Gold prices can’t hold slight gains seen after downside miss on U.S. jobs number
Editor's Note: 2020 is expected to be another year of significant uncertainty and turmoil. But the question is what asset will emerge the victor when the dust settles from the global trade war, Brexit, recession threats, negative bond yields. It's a showdown of global proportions, so don't miss all our exclusive coverage on how these factors could impact your 2020 investment decisions.
(Kitco News) - Gold prices are weaker and silver prices are steady to slightly higher in early U.S. futures trading Friday. The metals initially erased modest overnight losses just after a mild downside miss on the non-farm payrolls component of the U.S. employment report for December. February gold futures were last down $4.80 an ounce at 1,549.70. March Comex silver prices were last up $0.014 at $17.95 an ounce.
Traders and investors are back to examining economic data and other market fundamentals, including the just-released December U.S. employment situation report from the Labor Department. The key non-farm payrolls number came in at up 145,000, which was slightly lower than the expected rise of 160,000. Wednesday’s stronger-than-expected ADP national employment report had some leaning toward a stronger non-farm jobs number. This report falls mildly into the camp of the U.S. monetary policy doves, who want to see lower interest rates.
Asian stock markets were mixed to firmer overnight and European shares were mostly up. U.S. stock indexes are pointed toward firmer openings and at more record highs when the New York day session begins. After hitting a nasty speed bump a few days ago, the stock market bulls are right back in business and trader/investor risk appetite is robust.

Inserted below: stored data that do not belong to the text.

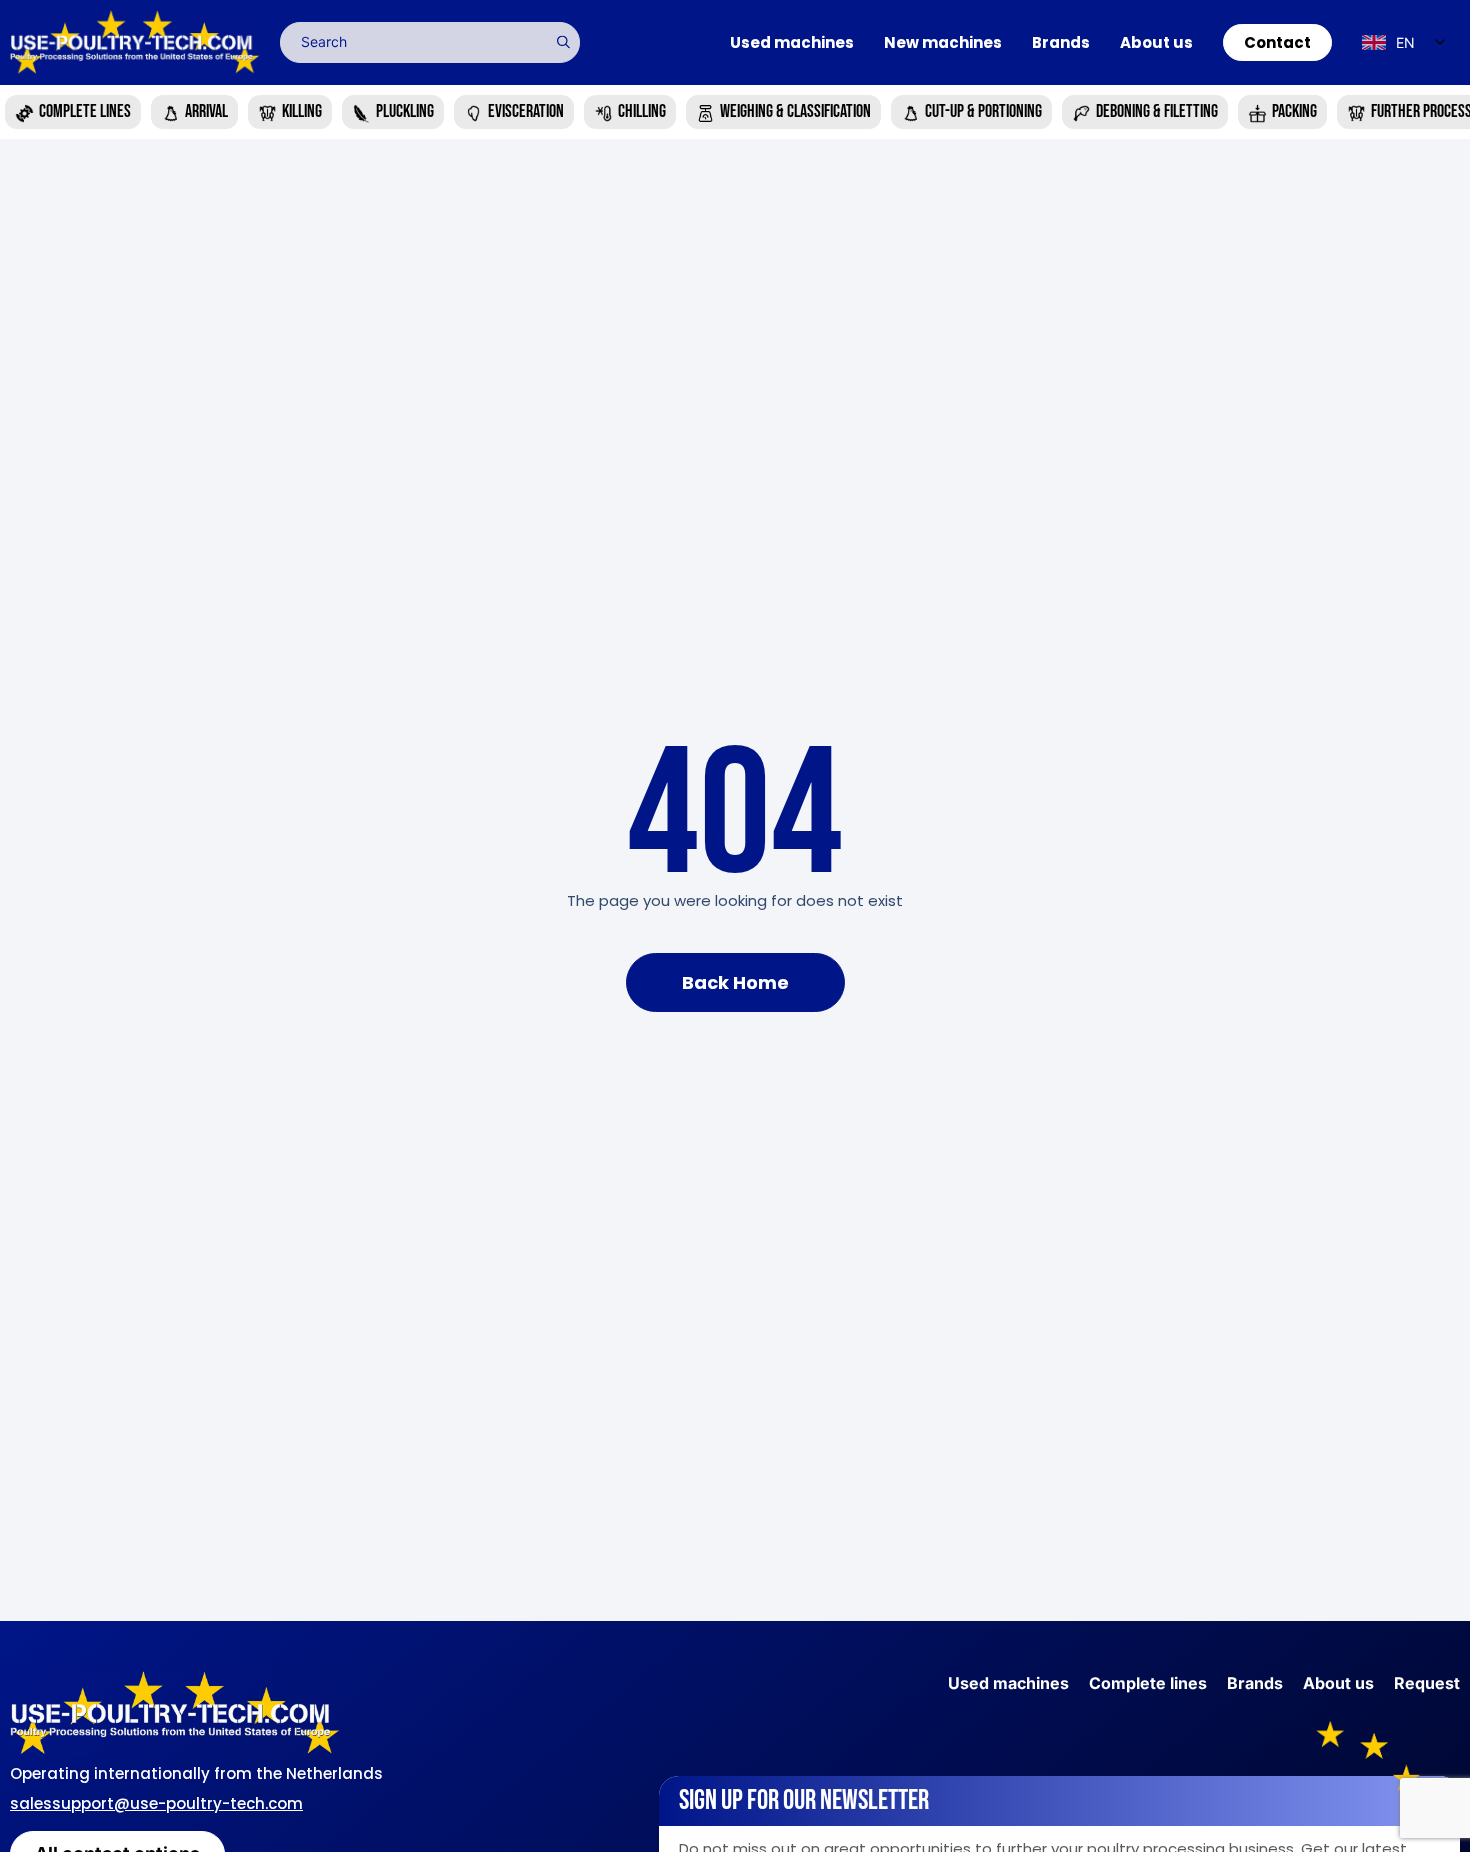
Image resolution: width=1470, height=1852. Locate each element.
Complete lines (1148, 1683)
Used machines (792, 42)
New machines (943, 42)
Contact (1277, 42)
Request (1427, 1683)
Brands (1061, 42)
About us (1156, 42)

The U.S. and Iran have backed away from further military confrontation—at least for now. And the world’s two largest economies are set to sign a partial trade agreement next week, with Chinese trade officials traveling to Washington, D.C. to do the signing. Most reckon the deal will pave the way for better global economic growth in 2020.

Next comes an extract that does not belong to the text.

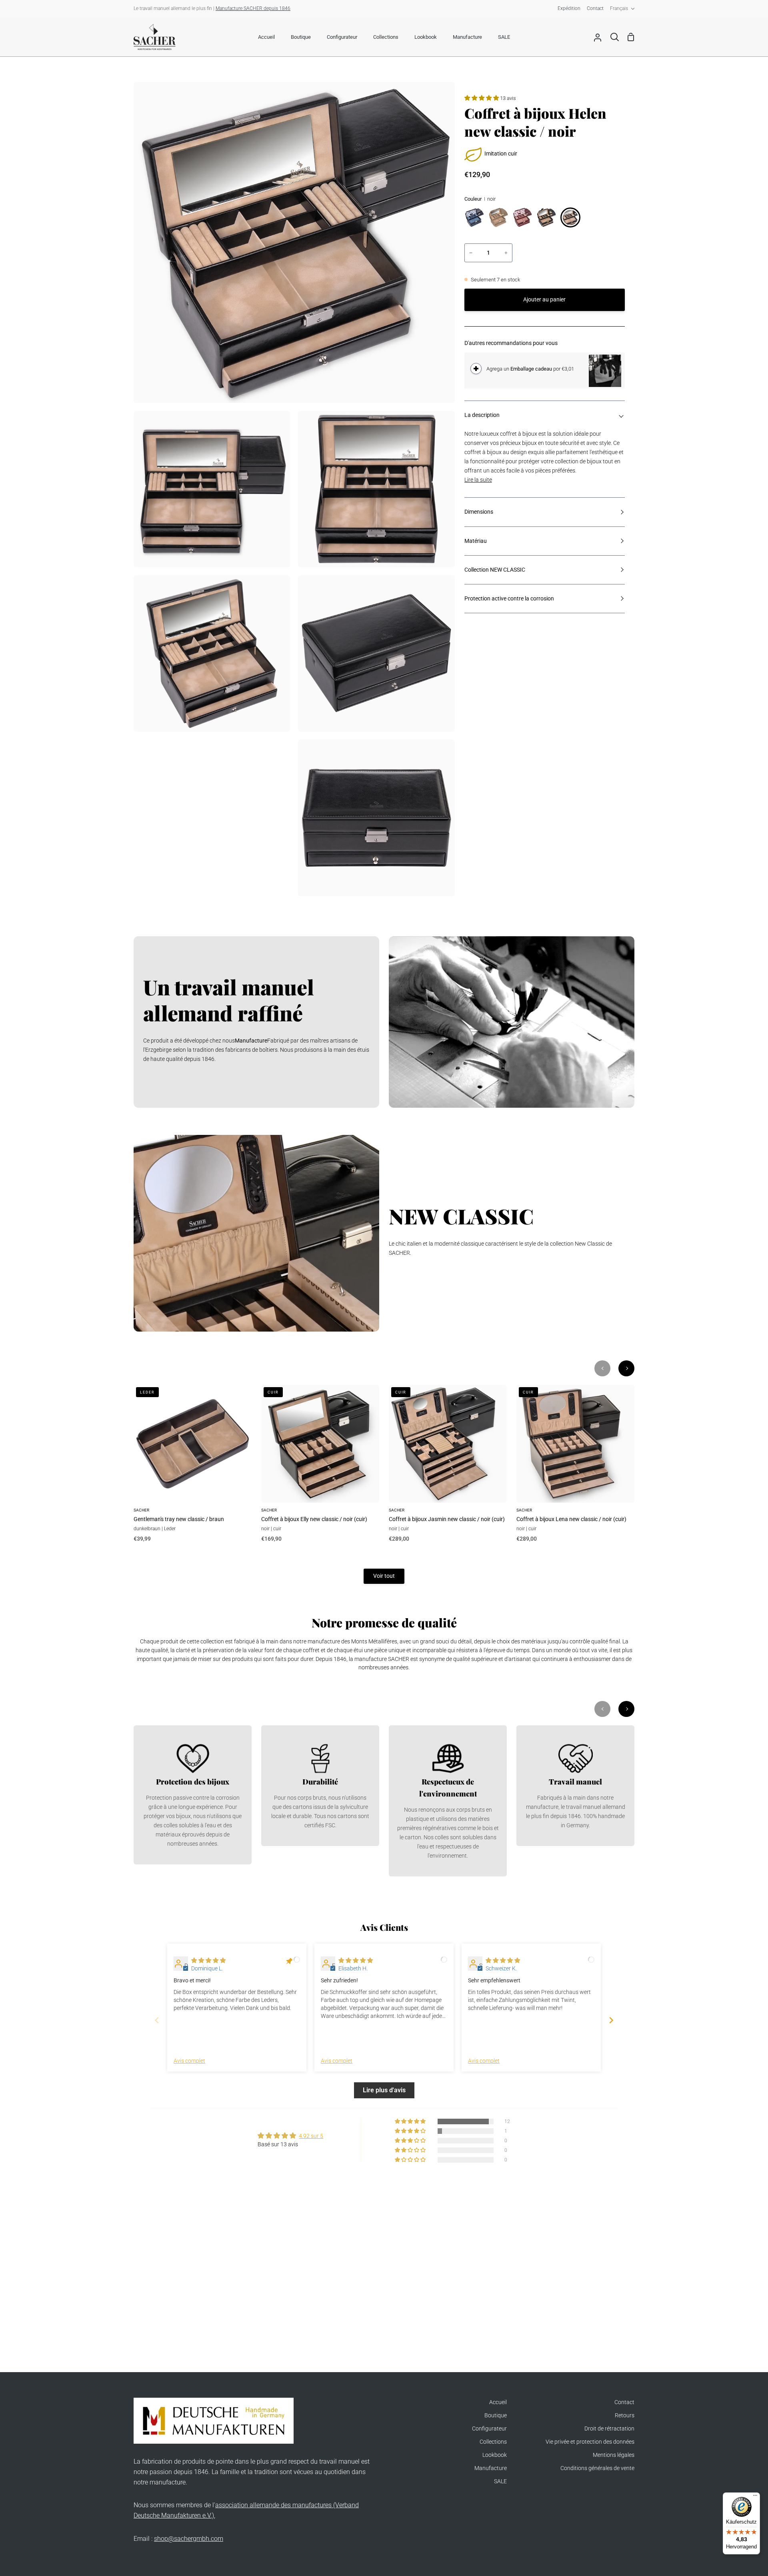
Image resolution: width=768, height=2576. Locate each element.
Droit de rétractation (609, 2428)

The key outside markets today see crude oil prices slightly lower and trading around $59.50 a barrel. The U.S. dollar index is modestly down early today, after the downside miss on the non-farm jobs number.
Other U.S. economic data due for release includes the monthly wholesale trade report.
Technically, the gold bulls have the firm overall near-term technical advantage, but have faded this week. A price uptrend is still in place on the daily chart. Bulls’ next upside price objective is to produce a close in February futures above solid resistance at $1,590.90. Bears' next near-term downside price objective is pushing futures prices below solid technical support at $1,530.00. First resistance is seen at Thursday’s high of $1,562.40 and then at the September high of $1,571.70. First support is seen at the overnight low of $1,546.70 and then at this week’s low of $1,541.00. Wyckoff's Market Rating: 7.0
March silver futures bulls still have the overall near-term technical advantage but a four-week-old price uptrend line is now in jeopardy. Silver bulls' next upside price breakout objective is closing prices above solid technical resistance at this week’s high of $18.895 an ounce. The next downside price breakout objective for the bears is closing prices below solid support at $17.50. First resistance is seen at Thursday’s high of $18.225 and then at $18.55. Next support is seen at this week’s low of $17.815 and then at $17.50. Wyckoff's Market Rating: 6.0.